Killing computer infrastructures with a bang!
In an attempt to demonstrate how easy it would be for attackers to perform a high-voltage attack against a company’s computer infrastructure and take it down by damaging it, security researcher Grigorios Fragkos found a device that can easily be used to “fry” other appliances on the network: computers, switches, attached storage devices, etc.
“Due to my experience with physical security assessments, I noticed that there are many unattended Ethernet ports everywhere around a building. These ports might not be ‘active’ but most of the time they are connected at the far-end on a managed or unmanaged network switch,” he explained.
He decided to use these ports as a way in, and initially experimented with a single cable that connected a power socket to the Ethernet one, sending current directly to it. This resulted in the network switch at the other end being “toasted” in a split second, but nothing more.
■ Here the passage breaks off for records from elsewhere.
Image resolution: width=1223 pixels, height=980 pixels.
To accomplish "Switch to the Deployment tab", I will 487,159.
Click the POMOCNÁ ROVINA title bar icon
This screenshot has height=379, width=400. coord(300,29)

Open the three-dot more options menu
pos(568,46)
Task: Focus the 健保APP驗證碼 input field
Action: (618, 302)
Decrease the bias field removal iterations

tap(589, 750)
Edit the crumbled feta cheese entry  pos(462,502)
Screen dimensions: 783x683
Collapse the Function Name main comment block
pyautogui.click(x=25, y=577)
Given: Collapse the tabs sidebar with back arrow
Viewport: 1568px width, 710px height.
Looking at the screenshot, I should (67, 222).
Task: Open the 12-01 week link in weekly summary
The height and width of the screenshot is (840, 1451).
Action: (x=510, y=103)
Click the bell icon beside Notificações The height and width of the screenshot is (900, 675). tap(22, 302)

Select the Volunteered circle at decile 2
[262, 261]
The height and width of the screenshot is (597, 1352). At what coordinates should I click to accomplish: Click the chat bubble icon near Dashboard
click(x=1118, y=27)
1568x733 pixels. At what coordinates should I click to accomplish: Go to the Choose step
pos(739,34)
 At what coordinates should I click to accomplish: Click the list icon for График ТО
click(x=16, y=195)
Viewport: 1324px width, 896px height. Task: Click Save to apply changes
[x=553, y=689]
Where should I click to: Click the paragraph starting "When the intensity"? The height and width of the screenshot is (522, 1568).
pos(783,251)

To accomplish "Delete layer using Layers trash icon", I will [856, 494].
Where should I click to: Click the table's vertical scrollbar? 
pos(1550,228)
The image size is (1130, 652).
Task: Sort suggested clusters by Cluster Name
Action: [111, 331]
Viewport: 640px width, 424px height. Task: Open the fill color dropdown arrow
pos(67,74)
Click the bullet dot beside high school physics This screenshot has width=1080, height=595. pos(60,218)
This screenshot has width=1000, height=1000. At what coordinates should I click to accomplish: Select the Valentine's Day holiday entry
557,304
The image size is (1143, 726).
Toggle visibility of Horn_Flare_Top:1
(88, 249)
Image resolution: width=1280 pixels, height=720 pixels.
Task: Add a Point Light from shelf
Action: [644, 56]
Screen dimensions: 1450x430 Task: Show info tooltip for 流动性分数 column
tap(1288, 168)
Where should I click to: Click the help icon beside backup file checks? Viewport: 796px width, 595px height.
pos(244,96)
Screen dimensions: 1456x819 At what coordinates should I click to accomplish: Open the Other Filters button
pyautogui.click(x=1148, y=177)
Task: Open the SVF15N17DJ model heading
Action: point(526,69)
He then tested a smaller device with the same results, meaning it was not powerful enough to spread the destruction further than the network switch.
Finally, he found the right one – one that was small enough to be hidden in a laptop bag, and powerful enough to generate a spark that will travel over 100 meters via cable to the network switch, and jump from the switch to other connected devices.
“It is not the cheapest thing in the world to test this, as it took all of my old hardware I had in my attic to run these experiments. I believe the threat from such a high-voltage attack against a computer infrastructure is real and should be dealt with,” Fragkos concluded.
He didn’t share technical details about the devices he used, because he didn’t want people to attempt this at home.
“The tests were performed under the supervision of licensed electricians, in a controlled environment,” he pointed out, and warned, repeatedly, that it would be very dangerous to perform them without those precautions.
Apparently, he’s not planning to take this research further to come up with an idea how to minimize or remove the risk of such an attack, but has offered other researchers who might be interested in this to get in touch so that he can share his findings.